■ Supplied passage
--- START ---
Tiger Bits: Possible Spotlight Bug
This afternoon, I decided to plug an external Firewire drive into my Powerbook and do a clean install of Tiger onto that drive, just to test the differences between running Tiger off the clean install on my Powerbook (via the Firewire drive) versus off of the internal Archive and Install installation on the Powerbook's default hard drive.So, I installed to the external drive, called PortaHD, and didn't transfer anything over from the Powerbook's internal drive, Macintosh HD. When it booted up off of PortaHD everything was looking good and clean and I saw the little video intro that I missed out on the other two times I've installed Tiger. Spotlight started scanning everything, including Macintosh HD, but I didn't want it to, so I opened up the System Preferences of the PortaHD installation and moved Macintosh HD over into the Privacy pane. Oddly, there were the same folders that I already had in the Privacy Pane of my Macintosh HD installation in the Porta HD installation.
--- END ---
■ Excerpted records
--- START ---
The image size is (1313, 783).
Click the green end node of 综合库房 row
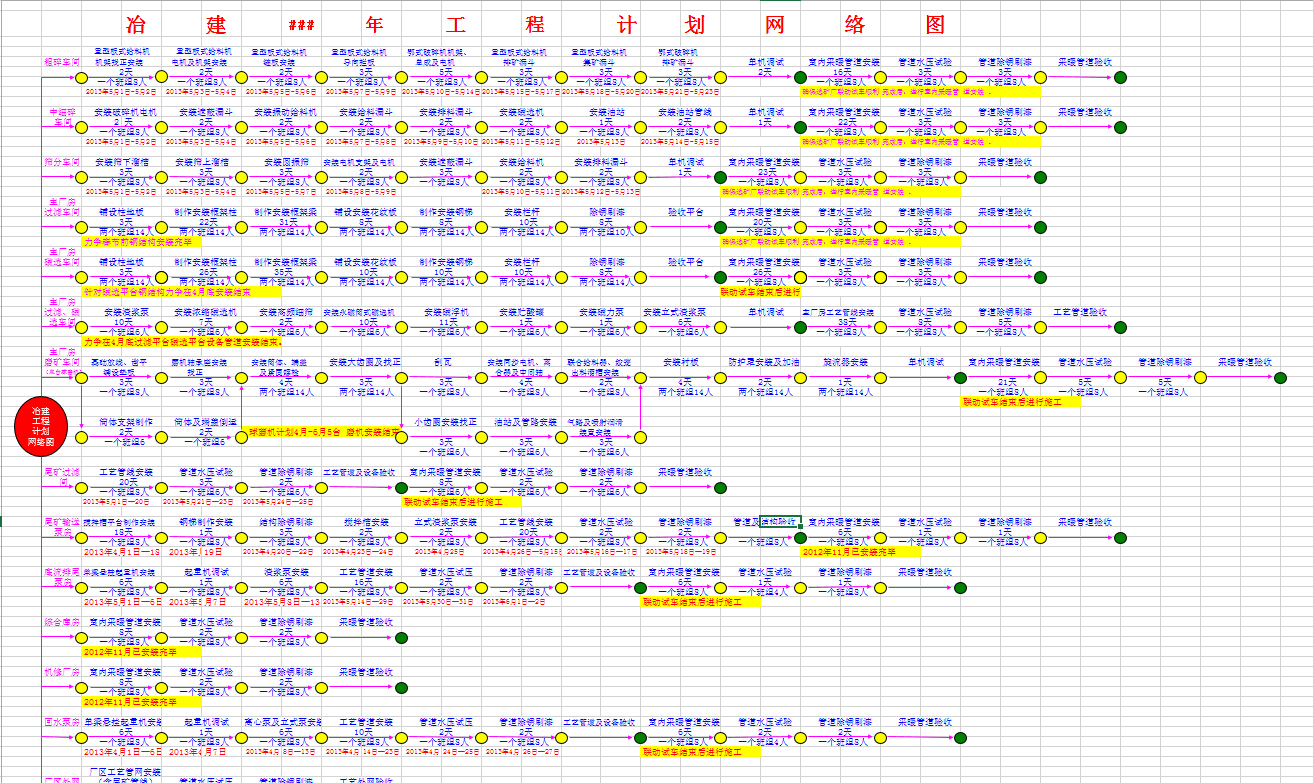pyautogui.click(x=401, y=637)
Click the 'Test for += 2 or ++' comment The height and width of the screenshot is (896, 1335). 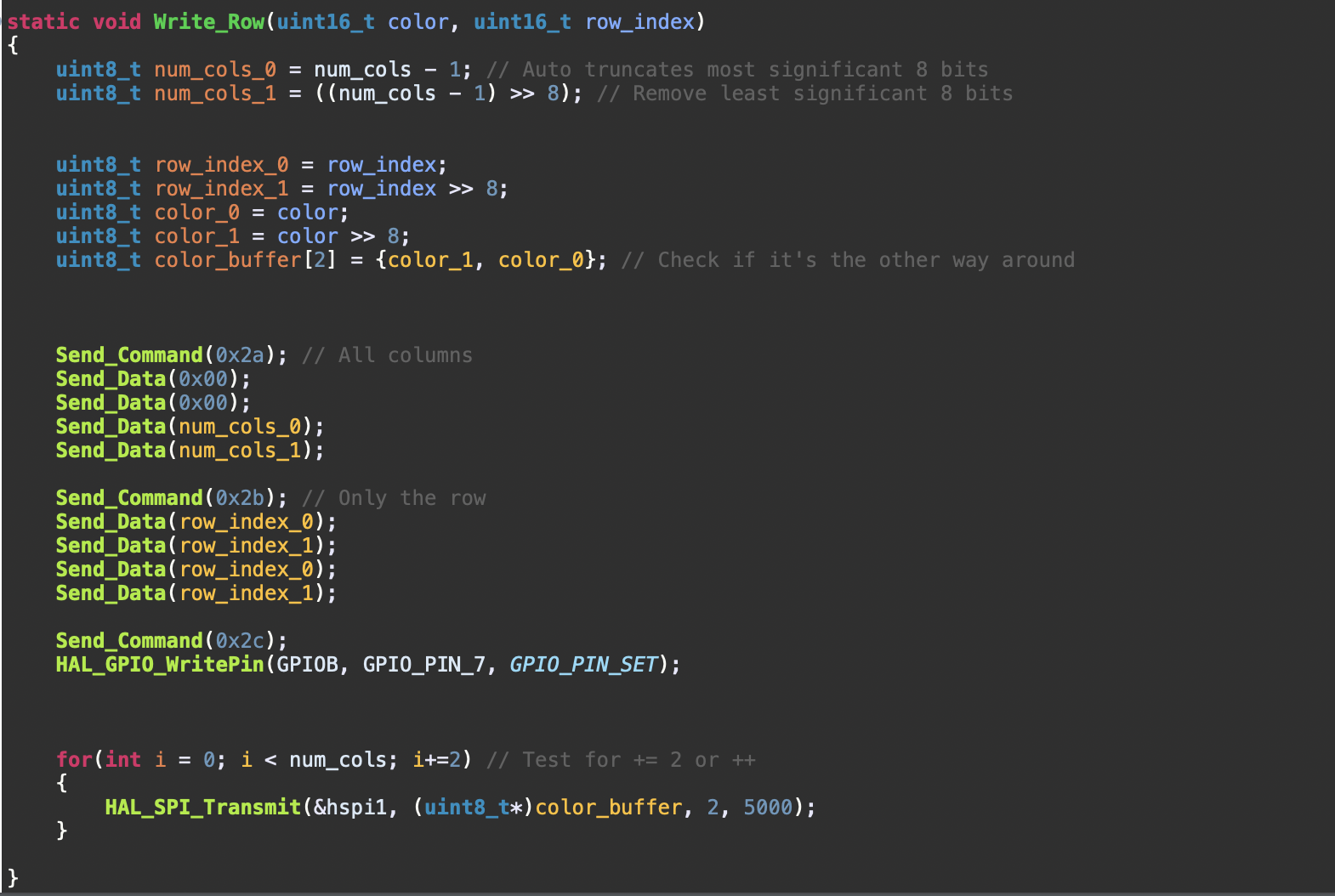621,760
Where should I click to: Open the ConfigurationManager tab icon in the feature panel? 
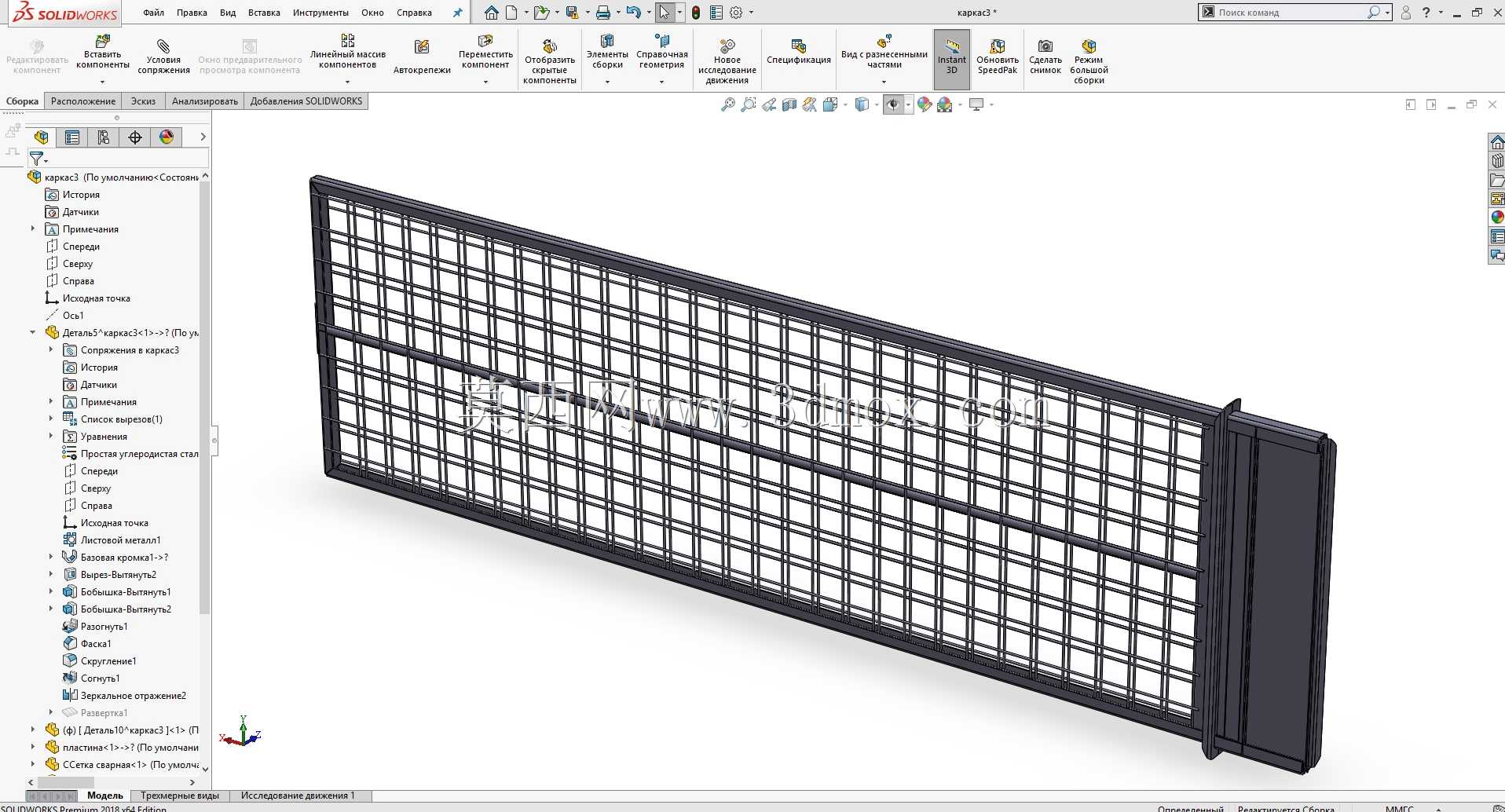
--- END ---
■ Parts of the exercise
(1) In the Spotlight bug post, what name was given to the external Firewire drive?
(2) Write the next part of the Spotlight bug post, starting after its final sentence.

■ Answer list
(1) PortaHD

(2)
I didn't think anything of it until later when I rebooted to Macintosh HD. I keyed over to Spotlight and typed Firefox, wanting to launch Firefox. It didn't come up. That's when it clicked in my head.
I looked back in the Spotlight preference pane, and sure enough, my Macintosh HD was still set in the privacy pane. So now everything is reindexing and I lost the last several days of indexing and training Spotlight, all because the preferences on a separate installation on a separate drive leaked over to this one. Very very odd.
UPDATE: It would appear that this is actually a Spotlight feature, which is explained nicely by the first two comments to this post. Still, I wish I had known it was a feature before I mistakenly privatized my main drive in Spotlight.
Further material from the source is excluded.